From the records below, copy out exactly the lines from the one containing "Click the line" to the one containing "Screen dimensions: 1024x576", both included. Add nothing else.

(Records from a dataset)
---
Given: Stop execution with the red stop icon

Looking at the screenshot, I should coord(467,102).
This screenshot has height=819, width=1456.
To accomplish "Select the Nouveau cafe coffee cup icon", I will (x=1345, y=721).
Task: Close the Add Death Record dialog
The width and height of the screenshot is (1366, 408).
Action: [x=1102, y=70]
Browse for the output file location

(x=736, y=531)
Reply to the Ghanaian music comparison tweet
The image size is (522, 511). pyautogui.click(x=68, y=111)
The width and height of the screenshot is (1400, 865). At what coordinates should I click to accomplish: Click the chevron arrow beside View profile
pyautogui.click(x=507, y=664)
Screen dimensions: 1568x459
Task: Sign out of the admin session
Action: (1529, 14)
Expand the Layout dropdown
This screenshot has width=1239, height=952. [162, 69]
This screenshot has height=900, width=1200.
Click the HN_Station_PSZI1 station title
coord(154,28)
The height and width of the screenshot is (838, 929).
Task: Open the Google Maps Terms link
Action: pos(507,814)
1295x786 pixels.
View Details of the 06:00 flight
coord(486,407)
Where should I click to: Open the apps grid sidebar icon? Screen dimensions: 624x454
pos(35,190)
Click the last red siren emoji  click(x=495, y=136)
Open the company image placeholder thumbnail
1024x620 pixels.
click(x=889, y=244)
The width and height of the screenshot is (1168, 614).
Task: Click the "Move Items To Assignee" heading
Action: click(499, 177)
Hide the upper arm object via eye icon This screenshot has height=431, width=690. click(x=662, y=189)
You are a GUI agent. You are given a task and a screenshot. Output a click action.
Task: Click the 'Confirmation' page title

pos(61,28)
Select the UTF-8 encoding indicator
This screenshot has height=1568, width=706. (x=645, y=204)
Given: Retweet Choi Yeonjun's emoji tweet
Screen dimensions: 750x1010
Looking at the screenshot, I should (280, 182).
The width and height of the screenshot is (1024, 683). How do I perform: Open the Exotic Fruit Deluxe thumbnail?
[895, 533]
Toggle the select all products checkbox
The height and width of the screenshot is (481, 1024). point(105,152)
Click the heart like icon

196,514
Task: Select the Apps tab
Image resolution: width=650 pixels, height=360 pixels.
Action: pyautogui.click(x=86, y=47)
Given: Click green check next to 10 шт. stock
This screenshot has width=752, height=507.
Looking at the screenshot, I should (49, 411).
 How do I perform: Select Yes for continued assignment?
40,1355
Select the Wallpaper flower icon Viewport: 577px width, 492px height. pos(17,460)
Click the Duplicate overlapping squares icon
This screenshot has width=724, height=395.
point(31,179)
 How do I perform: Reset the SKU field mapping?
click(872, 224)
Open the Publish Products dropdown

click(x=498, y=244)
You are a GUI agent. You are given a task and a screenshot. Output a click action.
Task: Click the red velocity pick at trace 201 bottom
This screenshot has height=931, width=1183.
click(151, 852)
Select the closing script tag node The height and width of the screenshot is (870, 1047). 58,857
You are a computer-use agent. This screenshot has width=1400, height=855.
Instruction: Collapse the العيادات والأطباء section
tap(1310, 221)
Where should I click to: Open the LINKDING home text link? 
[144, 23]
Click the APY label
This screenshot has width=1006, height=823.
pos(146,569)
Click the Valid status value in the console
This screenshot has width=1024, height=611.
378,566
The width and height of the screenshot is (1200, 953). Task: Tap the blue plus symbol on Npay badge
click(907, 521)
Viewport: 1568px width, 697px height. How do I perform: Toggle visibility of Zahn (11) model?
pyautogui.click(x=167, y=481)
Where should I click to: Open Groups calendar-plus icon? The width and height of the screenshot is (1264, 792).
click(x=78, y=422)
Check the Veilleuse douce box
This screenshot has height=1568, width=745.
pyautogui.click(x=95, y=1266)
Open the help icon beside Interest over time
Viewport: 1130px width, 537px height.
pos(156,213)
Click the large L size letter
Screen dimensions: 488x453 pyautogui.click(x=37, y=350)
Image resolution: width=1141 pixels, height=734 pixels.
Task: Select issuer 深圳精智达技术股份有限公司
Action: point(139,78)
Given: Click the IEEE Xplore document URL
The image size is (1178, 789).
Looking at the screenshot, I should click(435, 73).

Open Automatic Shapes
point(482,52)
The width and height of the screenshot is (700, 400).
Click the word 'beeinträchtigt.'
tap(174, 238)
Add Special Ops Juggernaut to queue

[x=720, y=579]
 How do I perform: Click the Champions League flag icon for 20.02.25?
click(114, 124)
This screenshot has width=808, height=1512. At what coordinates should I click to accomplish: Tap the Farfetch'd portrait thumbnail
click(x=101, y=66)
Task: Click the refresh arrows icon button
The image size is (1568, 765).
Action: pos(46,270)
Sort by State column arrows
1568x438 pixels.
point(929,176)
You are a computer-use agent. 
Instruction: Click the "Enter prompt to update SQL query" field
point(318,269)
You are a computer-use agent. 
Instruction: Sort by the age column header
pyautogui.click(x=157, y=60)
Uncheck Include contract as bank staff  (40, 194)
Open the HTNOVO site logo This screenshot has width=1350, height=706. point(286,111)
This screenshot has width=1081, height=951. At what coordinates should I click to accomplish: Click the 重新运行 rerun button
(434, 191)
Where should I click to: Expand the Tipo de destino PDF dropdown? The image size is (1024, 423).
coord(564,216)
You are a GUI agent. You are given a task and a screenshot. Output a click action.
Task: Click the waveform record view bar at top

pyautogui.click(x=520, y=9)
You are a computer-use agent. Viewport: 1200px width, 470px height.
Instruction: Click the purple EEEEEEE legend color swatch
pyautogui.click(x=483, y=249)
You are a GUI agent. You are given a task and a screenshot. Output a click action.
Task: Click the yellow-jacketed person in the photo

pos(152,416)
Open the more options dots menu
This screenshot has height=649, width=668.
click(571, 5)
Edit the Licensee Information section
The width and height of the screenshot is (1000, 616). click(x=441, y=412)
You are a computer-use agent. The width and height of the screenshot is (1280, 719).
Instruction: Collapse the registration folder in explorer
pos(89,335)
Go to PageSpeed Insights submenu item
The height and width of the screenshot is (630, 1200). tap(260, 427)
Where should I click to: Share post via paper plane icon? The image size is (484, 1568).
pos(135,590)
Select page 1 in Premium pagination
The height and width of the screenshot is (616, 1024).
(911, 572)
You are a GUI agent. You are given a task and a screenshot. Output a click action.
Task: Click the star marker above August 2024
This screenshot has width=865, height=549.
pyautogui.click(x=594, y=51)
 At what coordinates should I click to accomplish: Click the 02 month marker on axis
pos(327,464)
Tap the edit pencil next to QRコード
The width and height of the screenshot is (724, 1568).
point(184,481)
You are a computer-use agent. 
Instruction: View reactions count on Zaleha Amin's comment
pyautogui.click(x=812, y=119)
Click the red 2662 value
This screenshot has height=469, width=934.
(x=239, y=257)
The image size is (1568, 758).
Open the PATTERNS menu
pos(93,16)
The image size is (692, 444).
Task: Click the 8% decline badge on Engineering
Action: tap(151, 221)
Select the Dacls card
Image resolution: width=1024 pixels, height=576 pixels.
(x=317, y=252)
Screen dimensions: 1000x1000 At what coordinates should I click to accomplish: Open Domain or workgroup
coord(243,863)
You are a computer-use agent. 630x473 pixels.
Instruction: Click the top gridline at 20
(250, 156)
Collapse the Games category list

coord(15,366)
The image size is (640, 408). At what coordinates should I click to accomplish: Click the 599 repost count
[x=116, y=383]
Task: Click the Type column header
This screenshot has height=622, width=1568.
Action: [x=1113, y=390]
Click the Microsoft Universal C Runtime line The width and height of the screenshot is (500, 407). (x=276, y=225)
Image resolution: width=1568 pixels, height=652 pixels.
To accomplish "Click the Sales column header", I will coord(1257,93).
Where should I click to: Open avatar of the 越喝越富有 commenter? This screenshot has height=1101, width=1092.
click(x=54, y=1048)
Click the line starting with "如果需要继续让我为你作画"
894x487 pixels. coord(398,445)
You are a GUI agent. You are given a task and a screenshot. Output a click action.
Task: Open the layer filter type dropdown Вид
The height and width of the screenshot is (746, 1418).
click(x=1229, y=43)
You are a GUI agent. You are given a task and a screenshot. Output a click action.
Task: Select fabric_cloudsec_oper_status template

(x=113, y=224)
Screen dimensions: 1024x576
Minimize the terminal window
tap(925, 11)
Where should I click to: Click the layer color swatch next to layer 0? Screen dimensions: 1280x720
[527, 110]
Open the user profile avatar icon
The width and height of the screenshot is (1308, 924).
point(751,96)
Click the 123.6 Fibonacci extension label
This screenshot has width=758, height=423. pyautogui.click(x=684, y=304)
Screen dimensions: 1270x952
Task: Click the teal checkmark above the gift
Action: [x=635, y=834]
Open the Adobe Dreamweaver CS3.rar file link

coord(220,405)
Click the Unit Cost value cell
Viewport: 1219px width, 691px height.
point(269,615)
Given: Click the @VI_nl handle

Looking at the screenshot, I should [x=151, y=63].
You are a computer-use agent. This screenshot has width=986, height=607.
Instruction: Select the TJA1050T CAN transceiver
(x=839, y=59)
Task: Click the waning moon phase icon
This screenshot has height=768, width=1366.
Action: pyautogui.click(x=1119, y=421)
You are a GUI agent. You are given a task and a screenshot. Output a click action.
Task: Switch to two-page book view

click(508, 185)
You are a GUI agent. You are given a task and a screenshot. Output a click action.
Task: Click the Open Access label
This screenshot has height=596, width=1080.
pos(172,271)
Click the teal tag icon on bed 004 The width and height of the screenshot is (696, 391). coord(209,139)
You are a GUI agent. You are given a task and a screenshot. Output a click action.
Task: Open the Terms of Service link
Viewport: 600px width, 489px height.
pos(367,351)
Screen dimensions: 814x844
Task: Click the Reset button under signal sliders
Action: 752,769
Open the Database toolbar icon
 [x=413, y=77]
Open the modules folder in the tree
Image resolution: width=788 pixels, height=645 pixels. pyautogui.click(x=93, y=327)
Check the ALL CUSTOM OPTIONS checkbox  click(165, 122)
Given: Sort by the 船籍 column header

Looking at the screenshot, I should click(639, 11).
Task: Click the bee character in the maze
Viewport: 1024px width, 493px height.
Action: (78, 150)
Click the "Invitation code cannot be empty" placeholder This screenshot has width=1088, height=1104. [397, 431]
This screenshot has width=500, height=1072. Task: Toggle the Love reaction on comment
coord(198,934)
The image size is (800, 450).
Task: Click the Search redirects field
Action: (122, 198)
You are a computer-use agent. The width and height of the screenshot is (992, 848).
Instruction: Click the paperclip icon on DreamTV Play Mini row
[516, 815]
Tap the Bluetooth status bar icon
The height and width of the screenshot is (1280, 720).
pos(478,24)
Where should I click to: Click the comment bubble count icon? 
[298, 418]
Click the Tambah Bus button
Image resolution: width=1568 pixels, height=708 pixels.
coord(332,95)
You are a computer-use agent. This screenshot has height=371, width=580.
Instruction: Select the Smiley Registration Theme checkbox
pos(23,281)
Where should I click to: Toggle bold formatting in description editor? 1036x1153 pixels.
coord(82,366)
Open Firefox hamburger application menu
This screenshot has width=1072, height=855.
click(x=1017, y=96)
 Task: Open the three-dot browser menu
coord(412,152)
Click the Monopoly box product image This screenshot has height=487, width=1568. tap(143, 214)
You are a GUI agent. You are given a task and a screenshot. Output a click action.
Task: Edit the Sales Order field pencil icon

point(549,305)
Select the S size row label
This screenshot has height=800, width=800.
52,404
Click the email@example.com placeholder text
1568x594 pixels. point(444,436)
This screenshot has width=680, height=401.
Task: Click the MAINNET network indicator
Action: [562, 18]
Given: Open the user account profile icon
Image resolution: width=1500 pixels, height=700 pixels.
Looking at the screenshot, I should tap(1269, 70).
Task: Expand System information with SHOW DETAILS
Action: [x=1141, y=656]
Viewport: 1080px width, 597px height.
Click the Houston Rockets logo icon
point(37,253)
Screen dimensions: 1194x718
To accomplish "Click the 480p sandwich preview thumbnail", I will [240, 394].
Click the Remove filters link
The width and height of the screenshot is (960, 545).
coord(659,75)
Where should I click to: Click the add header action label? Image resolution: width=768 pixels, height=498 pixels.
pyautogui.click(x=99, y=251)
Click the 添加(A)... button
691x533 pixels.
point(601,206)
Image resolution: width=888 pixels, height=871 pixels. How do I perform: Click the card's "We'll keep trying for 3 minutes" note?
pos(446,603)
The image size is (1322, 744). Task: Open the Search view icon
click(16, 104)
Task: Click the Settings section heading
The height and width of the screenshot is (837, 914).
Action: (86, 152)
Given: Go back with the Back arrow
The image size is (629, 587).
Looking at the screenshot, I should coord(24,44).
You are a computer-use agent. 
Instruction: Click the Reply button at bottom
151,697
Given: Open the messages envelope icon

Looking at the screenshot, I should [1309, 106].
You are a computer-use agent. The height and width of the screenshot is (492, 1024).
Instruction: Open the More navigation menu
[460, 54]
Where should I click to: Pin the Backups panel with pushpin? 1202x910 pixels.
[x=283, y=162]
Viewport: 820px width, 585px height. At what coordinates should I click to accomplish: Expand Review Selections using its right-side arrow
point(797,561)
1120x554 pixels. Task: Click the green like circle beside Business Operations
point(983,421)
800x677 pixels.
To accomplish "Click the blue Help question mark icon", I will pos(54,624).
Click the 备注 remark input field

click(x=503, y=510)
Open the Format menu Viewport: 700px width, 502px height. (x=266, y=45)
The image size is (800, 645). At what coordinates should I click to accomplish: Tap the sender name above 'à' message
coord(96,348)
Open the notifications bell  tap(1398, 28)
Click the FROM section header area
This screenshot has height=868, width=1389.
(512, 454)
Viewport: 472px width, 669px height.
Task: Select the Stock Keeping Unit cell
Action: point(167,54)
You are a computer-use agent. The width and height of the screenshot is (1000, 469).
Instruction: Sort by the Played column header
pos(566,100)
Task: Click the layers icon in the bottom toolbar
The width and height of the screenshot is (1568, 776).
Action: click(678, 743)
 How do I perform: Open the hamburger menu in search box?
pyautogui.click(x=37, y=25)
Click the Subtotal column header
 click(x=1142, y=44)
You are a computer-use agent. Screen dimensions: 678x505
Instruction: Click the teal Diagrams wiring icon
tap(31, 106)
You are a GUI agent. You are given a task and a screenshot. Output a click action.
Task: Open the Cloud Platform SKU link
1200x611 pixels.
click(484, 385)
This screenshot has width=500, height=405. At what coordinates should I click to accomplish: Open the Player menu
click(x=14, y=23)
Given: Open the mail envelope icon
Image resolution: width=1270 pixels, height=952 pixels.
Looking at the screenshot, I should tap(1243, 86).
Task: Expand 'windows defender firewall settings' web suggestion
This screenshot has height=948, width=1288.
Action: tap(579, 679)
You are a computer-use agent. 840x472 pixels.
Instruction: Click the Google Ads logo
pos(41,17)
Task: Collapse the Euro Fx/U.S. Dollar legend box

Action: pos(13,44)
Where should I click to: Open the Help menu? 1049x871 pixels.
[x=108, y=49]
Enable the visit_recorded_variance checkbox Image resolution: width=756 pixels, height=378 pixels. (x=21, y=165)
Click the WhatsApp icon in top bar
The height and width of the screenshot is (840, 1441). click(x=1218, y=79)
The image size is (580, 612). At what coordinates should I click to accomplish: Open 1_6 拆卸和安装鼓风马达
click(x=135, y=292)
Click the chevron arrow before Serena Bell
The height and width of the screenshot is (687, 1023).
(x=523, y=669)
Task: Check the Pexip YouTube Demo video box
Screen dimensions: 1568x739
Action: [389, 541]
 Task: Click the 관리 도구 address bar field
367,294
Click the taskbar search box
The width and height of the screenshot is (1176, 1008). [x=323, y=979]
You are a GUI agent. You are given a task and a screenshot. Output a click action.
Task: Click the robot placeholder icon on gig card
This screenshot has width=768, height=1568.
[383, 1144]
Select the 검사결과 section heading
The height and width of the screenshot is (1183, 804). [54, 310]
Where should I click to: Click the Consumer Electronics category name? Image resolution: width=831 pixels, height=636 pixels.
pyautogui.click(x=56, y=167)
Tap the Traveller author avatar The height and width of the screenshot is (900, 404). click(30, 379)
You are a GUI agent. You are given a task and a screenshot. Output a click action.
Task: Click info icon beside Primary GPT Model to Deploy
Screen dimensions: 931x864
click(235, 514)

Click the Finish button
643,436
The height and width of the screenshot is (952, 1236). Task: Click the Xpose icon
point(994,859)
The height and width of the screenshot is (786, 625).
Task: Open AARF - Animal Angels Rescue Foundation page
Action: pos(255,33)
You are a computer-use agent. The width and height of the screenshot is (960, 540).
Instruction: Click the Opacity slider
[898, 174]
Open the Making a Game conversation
---
WRITTEN ANSWER:
Click the line starting with "如果需要继续让我为你作画"
894x487 pixels. coord(398,445)
You are a GUI agent. You are given a task and a screenshot. Output a click action.
Task: Open the layer filter type dropdown Вид
The height and width of the screenshot is (746, 1418).
click(x=1229, y=43)
You are a GUI agent. You are given a task and a screenshot. Output a click action.
Task: Select fabric_cloudsec_oper_status template

(x=113, y=224)
Screen dimensions: 1024x576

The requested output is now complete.